Este rechazo de los OGM es una opción totalmente ideológica
que no obedece a ningún criterio científico, ya que los OGM, cuyo cultivo se
extiende desde hace treinta años y que representan aproximadamente el cien por
cien de la soja y del maíz en el continente americano, y en China e India se acercan
rápidamente a esa cifra, nunca han provocado el más mínimo accidente ni han
afectado a la naturaleza. La biodiversidad, tan apreciada por los ecologistas,
no se reduce de ningún modo, y ni los animales ni los seres humanos consumen
OGM como tales, porque solo se trata de un procedimiento de eliminación de
insectos, cuyas únicas víctimas son las orugas. Los insecticidas, en cambio,
causan daños irreversibles a la naturaleza y a la salud.

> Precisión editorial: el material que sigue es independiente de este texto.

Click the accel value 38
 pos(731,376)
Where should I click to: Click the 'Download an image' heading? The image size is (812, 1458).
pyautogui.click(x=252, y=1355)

Por tanto, la decisión de estos gobiernos europeos viene
dictada por el grupo de presión más oscurantista entre los ecologistas. Esta
secta, que coloca a la naturaleza inmutable por encima de las necesidades de la
humanidad, es marginal en política, pero lo bastante decisiva y ruidosa como
para cambiar una decisión y acosar a los medios de comunicación. Para esta
secta ecológica, los OGM son todavía más odiosos porque los comercializan
empresas capitalistas y a menudo estadounidenses, encabezadas por Monsanto. Eso
es olvidar que esta supremacía estadounidense es, en parte, consecuencia de la
fuga de cerebros de los biólogos europeos agredidos por los ecologistas,
incluida la destrucción física de campos y de laboratorios de OGM.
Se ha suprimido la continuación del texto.